Учебный текст:
Когда до Беста дошли слухи об этом, он сразу же созвал специальное совещание попечителей для проведения расследования. Однако Хиггинс, исполненный решимости сделать так, чтобы предмет обсуждения не замяли, как уже случалось в истории Приюта, опубликовал факты в газетах Йорка и Донкастера. Тьюк-дед ухватился за возможность поддержать Хиггинса, воспользовавшись своим авторитетом, и опубликовал открытое письмо, где выразил искреннюю надежду на то, что попечители обратят внимание на присланную им ранее подборку «целесообразных предписаний по предотвращению и обнаружению злоупотреблений, в том разряде учреждений, которые наиболее им подвержены». Тем временем Хиггинс продолжал свое расследование и собрал еще больше случаев дурного обращения с пациентами, и также направил эти материалы попечителям.

На специальном заседании суда, собравшемся 2 декабря 1813 года, «было зачитано заявление м-ра Хиггинса; после чего были вызваны обвиняемые служители заведения и… под присягой отрицали правдивость обвинений. Других свидетельств не было», и попечители приняли подготовленное для публикации в газетах решение, гласящее, что они «пришли к единодушному мнению, что в течение времени, когда упомянутый Уильям Викерс находился в Приюте, с ним обращались со всей возможной заботой, вниманием и человеколюбием». Затем суд перенес рассмотрение других примеров, представленных Хиггинсом на следующую неделю.

Сэмюэль Тьюк был настолько возмущен, что послал письмо в «Йорк Курант», подписанное Ненавистник насилия:

Я не могу удержаться от стремления привлечь внимание ваших читателей… к решению ежеквартального собрания попечителей Йоркского приюта… Утверждается… что к присяге были приведены свидетели… способные предоставить компетентную информацию. Поверит ли почтеннейшая публика, что таковыми компетентными свидетелями оказались никто иные, как руководители и смотрители этого самого Приюта? … Возможно ли, чтобы попечители сформировали свое мнение, опираясь на простое отрицание вины обвиняемой стороной? … Имеются еще четыре жалобы, оставленные собранием без внимания… А посему, не дадим им возможности вообразить, что вопрос решен…

Хиггинс, крайне недовольный и обеспокоенный происходящим в стенах Приюта, отныне объединился с Тьюками. Спустя семьдесят лет его переписка с Сэмюэлем была классифицирована как «множество личных писем», демонстрирующих «их объединенные усилия (в присутствии ожесточенной оппозиции) в деле искоренения ужасающего насилия, превратившего благотворительное учреждение, созданное с лучшими намерениями, в ад на земле». «Наш новый союзник, – писал Сэмюэль своему кузену Уильяму Моду 30 ноября, – предложил свои услуги в высшей степени своевременно. Он располагает аргументами и по другим делам, помимо уже обнародованных».

Исходные строки:
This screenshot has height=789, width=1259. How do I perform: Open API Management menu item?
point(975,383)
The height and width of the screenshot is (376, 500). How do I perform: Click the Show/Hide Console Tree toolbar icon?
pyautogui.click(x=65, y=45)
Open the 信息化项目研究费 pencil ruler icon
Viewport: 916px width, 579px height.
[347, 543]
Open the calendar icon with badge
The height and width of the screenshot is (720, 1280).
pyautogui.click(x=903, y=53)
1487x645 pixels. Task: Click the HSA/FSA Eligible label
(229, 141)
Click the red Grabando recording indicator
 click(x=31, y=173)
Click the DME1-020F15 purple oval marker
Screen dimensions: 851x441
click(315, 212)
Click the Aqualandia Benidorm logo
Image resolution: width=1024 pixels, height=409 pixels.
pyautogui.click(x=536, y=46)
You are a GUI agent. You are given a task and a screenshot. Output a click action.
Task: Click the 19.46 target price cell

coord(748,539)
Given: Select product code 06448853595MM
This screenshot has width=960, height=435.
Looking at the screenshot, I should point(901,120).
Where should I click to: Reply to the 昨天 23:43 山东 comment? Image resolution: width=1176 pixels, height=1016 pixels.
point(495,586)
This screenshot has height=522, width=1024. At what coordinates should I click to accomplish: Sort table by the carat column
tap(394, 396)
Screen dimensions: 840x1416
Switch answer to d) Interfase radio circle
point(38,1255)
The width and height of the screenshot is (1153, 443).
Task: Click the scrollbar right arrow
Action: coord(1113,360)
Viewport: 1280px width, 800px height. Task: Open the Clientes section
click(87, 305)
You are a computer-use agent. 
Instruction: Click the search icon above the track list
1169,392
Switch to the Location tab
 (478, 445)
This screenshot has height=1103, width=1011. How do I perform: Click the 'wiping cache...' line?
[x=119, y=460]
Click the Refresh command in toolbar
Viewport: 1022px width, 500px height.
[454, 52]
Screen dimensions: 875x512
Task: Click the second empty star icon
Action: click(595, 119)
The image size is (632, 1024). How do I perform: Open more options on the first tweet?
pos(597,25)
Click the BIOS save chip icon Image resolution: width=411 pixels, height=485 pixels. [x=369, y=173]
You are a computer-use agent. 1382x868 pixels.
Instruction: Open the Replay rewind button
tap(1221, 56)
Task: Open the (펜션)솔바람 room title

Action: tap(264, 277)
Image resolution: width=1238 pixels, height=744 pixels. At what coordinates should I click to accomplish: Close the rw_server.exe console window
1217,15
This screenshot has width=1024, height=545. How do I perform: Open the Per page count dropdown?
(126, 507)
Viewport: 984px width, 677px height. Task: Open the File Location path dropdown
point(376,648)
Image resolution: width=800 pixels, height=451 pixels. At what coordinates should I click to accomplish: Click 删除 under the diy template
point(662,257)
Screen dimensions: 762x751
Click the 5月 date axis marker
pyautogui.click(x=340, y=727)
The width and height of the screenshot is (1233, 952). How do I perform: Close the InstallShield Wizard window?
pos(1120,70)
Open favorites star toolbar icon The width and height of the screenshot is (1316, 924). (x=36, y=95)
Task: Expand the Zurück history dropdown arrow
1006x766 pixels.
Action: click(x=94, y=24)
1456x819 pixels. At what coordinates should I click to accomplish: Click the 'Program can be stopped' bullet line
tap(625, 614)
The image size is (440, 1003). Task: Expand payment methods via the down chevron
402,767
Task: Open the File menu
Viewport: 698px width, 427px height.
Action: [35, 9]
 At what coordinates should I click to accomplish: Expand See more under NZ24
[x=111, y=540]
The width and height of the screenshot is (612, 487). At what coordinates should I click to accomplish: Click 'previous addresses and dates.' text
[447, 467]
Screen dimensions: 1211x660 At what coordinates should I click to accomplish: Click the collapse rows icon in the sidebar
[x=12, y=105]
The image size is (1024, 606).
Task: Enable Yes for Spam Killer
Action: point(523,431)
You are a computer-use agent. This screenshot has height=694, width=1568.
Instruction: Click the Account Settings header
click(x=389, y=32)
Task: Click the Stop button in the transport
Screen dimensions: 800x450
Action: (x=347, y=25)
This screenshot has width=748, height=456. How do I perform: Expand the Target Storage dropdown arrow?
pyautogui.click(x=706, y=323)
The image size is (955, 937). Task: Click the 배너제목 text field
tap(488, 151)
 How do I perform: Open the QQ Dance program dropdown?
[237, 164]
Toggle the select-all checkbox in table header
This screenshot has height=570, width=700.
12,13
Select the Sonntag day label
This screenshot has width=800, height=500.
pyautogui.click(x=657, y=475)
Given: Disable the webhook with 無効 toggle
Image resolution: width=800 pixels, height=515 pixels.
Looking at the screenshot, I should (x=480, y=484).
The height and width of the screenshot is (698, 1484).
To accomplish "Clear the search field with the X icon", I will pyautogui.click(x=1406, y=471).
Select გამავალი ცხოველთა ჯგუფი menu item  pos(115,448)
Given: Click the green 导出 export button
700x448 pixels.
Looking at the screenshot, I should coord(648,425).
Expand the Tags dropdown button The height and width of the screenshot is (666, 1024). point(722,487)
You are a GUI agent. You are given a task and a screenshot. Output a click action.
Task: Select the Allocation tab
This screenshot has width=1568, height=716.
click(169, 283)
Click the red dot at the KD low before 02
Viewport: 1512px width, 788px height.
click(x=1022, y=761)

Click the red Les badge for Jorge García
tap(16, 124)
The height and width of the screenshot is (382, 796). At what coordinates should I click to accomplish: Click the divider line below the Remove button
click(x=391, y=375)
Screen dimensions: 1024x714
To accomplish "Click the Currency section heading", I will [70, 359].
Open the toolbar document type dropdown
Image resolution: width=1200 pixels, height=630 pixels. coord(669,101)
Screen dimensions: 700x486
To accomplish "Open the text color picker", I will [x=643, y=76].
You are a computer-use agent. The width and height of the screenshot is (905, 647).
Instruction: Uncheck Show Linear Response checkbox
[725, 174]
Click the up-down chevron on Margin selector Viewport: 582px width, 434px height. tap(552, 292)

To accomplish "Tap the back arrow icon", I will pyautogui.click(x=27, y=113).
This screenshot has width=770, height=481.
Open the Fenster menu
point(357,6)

Задание 1: Воспроизведите дословно фрагмент текста о Йоркском приюте, начиная со слов «На специальном заседании суда, собравшемся» и заканчивая словами «Хиггинсом на следующую неделю.».
Задание 2: Допишите следующую часть текста о Йоркском приюте, начав сразу после его последнего предложения.

Ожидаемый ответ 1:
На специальном заседании суда, собравшемся 2 декабря 1813 года, «было зачитано заявление м-ра Хиггинса; после чего были вызваны обвиняемые служители заведения и… под присягой отрицали правдивость обвинений. Других свидетельств не было», и попечители приняли подготовленное для публикации в газетах решение, гласящее, что они «пришли к единодушному мнению, что в течение времени, когда упомянутый Уильям Викерс находился в Приюте, с ним обращались со всей возможной заботой, вниманием и человеколюбием». Затем суд перенес рассмотрение других примеров, представленных Хиггинсом на следующую неделю.

Ожидаемый ответ 2:
В этот решающий момент, к ним присоединился Сэмюэль Уильям Николь, барристер12, чье появление было столь же впечатляющим, насколько острым был его ум, и насколько беспристрастными были его суждения. Когда перенесенный на 10 декабря собрание попечителей встретилось для рассмотрения представленных Хиггинсом обвинений в жестокости и дурном обращении, члены собрания с удивлением увидели среди присутствующих тринадцать новых лиц.

Участник этого эпизода Джонатан Грей, историк и один из той доблестной команды новых попечителей, среди которых был и Дэниель, кузен Сэмюэля Тьюка, писал:

В тот день м-р Николь и еще двенадцать человек отправились в Приют, в час, назначенный для встречи, и заплатили требуемое благотворительное пожертвование (20 фунтов каждый), чтобы стать попечителями. После некоторых сомнений касательно законосообразности… они были допущены… Трудно даже представить себе изумление, вызванное столь неожиданным вторжением… Естественно, было выражено изрядное негодование; однако непредвзятое и достойное поведение председателя (архиепископ Йорка) способствовало удержанию собрания в рамках приличий.